----- PROVIDED DATA -----

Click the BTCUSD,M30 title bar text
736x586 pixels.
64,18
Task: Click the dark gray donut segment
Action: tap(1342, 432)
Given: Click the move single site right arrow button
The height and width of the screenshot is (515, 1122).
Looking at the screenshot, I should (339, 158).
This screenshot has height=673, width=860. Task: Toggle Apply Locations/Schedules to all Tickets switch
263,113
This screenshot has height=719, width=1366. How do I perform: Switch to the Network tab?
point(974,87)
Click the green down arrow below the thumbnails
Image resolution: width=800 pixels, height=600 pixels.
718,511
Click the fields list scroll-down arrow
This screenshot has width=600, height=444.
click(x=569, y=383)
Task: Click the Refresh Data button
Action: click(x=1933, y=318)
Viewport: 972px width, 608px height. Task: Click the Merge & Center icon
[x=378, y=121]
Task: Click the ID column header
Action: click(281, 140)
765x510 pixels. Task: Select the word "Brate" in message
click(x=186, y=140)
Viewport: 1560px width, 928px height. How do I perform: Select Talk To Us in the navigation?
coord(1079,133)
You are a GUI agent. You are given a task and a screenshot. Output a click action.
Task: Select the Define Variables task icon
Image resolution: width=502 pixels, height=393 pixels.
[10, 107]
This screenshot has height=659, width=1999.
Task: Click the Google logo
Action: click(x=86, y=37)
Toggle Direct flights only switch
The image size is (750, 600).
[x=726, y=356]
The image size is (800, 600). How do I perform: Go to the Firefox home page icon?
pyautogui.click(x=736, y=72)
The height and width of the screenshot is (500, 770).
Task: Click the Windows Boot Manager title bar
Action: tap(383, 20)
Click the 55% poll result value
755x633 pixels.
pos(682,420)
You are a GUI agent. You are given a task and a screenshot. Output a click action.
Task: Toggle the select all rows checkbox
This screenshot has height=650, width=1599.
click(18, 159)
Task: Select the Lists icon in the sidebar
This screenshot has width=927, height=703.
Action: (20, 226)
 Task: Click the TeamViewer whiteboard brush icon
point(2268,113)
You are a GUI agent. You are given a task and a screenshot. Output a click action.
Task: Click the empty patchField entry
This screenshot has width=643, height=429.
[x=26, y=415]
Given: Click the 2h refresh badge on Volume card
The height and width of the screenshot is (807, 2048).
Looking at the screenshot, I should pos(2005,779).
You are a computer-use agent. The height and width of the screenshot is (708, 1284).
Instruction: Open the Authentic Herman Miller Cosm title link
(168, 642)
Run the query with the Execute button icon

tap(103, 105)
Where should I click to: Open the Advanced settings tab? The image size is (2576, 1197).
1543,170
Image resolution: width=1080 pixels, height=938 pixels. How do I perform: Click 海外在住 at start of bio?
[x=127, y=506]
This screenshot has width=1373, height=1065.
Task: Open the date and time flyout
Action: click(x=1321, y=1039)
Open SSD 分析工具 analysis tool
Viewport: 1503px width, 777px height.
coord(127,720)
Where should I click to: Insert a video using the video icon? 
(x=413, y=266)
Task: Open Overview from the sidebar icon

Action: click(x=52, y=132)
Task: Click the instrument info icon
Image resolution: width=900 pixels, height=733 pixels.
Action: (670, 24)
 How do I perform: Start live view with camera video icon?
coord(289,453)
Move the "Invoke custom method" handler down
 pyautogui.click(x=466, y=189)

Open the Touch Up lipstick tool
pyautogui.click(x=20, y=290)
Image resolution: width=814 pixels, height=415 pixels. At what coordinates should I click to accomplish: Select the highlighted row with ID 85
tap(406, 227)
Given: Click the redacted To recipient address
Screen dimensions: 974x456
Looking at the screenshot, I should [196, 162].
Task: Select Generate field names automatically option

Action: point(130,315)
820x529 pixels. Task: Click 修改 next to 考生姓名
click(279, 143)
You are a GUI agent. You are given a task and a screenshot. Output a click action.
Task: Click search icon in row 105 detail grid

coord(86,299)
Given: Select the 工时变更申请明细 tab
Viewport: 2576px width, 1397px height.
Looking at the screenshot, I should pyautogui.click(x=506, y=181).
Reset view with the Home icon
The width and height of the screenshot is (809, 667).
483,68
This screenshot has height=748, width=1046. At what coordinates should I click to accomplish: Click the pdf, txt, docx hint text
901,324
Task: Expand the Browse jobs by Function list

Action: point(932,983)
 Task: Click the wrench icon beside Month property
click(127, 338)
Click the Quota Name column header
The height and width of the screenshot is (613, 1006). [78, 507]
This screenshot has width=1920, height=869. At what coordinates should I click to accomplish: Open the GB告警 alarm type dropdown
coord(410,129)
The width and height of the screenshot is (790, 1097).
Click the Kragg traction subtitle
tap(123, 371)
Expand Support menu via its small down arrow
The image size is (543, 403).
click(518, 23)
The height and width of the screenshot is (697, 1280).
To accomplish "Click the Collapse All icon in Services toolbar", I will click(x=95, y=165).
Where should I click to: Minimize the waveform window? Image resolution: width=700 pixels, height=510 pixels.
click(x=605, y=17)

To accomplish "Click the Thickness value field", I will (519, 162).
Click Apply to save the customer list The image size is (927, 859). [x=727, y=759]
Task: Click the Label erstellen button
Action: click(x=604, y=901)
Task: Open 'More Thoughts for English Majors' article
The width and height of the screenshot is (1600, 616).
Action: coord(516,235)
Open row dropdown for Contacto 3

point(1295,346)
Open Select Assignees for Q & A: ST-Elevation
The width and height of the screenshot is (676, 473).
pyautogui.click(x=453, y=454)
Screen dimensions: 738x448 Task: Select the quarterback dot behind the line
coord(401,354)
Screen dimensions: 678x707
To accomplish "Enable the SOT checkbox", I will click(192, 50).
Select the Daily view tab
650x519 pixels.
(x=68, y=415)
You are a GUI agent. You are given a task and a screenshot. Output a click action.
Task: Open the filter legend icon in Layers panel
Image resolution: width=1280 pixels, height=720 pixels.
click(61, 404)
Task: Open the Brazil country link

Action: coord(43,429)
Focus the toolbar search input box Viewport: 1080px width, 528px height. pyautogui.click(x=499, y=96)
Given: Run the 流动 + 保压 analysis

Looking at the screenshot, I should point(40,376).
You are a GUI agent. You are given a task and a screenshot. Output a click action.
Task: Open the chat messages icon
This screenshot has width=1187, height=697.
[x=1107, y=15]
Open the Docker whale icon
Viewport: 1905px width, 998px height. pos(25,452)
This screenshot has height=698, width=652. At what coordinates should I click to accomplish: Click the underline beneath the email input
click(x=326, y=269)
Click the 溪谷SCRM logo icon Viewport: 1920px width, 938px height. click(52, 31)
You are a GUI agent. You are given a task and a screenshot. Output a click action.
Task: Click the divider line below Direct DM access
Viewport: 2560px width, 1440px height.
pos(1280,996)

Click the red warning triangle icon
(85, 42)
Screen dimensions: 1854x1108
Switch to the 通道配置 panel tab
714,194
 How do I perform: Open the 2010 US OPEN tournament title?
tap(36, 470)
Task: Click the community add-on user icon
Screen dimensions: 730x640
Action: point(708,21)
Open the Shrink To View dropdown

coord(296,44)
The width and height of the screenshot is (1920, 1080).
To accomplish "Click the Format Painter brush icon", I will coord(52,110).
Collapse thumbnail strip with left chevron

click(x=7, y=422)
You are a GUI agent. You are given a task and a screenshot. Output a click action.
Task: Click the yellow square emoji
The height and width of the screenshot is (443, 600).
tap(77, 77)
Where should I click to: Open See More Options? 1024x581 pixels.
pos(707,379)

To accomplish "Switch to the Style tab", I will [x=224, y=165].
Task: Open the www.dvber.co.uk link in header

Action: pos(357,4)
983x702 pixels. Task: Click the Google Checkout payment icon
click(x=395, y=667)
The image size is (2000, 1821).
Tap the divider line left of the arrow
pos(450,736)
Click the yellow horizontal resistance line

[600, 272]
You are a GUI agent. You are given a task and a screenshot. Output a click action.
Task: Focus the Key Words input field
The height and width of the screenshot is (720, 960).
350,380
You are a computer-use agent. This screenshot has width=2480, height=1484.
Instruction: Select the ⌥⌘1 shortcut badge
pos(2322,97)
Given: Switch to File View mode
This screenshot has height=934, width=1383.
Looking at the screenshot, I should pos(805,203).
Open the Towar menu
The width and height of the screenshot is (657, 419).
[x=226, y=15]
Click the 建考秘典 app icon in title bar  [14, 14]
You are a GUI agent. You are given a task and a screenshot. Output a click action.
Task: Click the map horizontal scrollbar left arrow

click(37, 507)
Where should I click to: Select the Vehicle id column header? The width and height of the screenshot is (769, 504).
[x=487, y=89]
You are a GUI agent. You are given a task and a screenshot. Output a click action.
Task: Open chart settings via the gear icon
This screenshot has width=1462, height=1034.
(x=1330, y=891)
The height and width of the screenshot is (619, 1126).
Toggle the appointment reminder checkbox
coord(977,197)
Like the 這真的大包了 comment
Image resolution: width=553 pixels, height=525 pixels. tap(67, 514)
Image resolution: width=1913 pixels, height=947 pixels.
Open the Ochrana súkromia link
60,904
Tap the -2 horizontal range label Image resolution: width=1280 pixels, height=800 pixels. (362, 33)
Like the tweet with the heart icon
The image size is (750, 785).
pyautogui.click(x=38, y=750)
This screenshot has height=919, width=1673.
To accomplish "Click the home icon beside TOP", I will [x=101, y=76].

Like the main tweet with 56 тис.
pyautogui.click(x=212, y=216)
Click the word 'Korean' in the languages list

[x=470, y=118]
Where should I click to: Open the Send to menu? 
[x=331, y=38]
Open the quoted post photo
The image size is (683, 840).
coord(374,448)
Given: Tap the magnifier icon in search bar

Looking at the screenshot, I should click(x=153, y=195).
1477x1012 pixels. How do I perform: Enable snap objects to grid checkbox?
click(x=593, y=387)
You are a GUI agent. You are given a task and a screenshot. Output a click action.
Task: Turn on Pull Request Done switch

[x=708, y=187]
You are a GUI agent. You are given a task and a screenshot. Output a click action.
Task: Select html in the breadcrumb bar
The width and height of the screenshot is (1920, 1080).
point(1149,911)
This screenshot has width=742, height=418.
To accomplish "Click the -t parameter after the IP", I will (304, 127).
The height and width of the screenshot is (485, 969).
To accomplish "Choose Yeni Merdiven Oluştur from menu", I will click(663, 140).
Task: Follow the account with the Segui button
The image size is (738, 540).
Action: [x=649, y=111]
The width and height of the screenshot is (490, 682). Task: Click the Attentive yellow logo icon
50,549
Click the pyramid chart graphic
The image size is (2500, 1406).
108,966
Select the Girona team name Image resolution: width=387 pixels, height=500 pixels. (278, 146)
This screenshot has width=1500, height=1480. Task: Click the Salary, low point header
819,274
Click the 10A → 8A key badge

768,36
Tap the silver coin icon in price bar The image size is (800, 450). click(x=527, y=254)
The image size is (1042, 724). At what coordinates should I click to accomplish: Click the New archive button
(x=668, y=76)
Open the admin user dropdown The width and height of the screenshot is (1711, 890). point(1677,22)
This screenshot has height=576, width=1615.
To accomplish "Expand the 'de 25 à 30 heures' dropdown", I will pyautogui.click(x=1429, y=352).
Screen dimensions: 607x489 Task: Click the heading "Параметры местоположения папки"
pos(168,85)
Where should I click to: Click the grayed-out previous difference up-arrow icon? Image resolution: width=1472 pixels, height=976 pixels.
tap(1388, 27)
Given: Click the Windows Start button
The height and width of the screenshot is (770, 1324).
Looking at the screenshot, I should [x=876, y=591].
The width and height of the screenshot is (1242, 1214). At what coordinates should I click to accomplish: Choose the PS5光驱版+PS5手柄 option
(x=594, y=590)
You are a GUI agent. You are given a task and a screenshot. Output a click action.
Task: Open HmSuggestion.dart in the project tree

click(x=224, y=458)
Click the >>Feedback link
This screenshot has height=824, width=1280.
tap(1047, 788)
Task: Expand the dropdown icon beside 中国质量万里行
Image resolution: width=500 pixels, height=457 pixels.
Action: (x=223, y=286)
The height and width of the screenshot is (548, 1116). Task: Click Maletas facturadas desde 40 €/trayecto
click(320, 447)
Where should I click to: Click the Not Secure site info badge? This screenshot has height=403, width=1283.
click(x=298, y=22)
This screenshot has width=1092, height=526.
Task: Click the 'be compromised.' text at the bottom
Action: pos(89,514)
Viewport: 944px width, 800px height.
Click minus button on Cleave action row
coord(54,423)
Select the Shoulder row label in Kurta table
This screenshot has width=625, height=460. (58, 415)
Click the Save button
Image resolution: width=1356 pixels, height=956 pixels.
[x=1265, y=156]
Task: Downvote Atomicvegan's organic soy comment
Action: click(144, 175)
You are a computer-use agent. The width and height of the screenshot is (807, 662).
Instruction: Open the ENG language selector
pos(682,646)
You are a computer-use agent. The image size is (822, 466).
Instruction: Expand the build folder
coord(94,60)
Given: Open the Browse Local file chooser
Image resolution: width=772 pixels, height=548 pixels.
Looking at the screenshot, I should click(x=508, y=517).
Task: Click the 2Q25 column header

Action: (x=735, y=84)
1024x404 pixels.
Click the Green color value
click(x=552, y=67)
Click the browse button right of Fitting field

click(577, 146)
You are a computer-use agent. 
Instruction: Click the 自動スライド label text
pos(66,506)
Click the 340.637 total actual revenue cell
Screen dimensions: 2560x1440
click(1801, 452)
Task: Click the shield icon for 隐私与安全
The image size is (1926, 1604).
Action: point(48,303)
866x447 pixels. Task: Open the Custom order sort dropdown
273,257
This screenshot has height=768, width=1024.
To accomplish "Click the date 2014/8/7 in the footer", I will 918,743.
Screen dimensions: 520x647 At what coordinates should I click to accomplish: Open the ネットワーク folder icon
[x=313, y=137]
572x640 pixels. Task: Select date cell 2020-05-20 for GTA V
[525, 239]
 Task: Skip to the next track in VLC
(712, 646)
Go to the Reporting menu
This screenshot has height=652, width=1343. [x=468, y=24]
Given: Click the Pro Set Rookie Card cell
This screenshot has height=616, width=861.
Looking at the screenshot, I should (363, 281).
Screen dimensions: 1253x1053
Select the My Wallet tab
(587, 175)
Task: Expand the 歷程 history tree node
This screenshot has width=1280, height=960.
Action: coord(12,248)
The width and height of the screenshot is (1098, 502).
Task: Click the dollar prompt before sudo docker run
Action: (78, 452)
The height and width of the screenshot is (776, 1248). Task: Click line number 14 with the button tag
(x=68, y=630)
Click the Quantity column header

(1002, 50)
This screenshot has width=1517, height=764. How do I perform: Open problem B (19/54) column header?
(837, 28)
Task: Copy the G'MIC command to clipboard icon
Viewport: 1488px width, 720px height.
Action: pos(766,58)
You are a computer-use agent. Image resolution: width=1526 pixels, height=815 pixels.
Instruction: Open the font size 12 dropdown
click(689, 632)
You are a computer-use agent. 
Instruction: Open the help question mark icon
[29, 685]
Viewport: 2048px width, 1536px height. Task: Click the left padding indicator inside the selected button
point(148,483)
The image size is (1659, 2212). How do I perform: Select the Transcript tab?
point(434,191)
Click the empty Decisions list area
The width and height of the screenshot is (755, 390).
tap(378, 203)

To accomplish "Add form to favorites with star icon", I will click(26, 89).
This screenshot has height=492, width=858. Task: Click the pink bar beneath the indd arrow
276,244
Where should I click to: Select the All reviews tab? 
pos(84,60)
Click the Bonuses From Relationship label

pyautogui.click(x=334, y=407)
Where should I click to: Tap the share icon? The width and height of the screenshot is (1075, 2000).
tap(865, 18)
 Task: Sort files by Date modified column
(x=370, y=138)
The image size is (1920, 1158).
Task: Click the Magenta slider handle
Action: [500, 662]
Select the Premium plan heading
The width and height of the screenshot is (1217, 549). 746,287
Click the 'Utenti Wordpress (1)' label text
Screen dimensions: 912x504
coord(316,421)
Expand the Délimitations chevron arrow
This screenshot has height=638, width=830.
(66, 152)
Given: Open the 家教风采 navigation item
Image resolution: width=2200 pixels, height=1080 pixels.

-----

In the material above, write out each line as one string in a JSON list, from the line containing "Tap the silver" to the line containing "(x=668, y=76)", including both. Leave out any blank lines.

[
  "Tap the silver coin icon in price bar The image size is (800, 450). click(x=527, y=254)",
  "The image size is (1042, 724). At what coordinates should I click to accomplish: Click the New archive button",
  "(x=668, y=76)"
]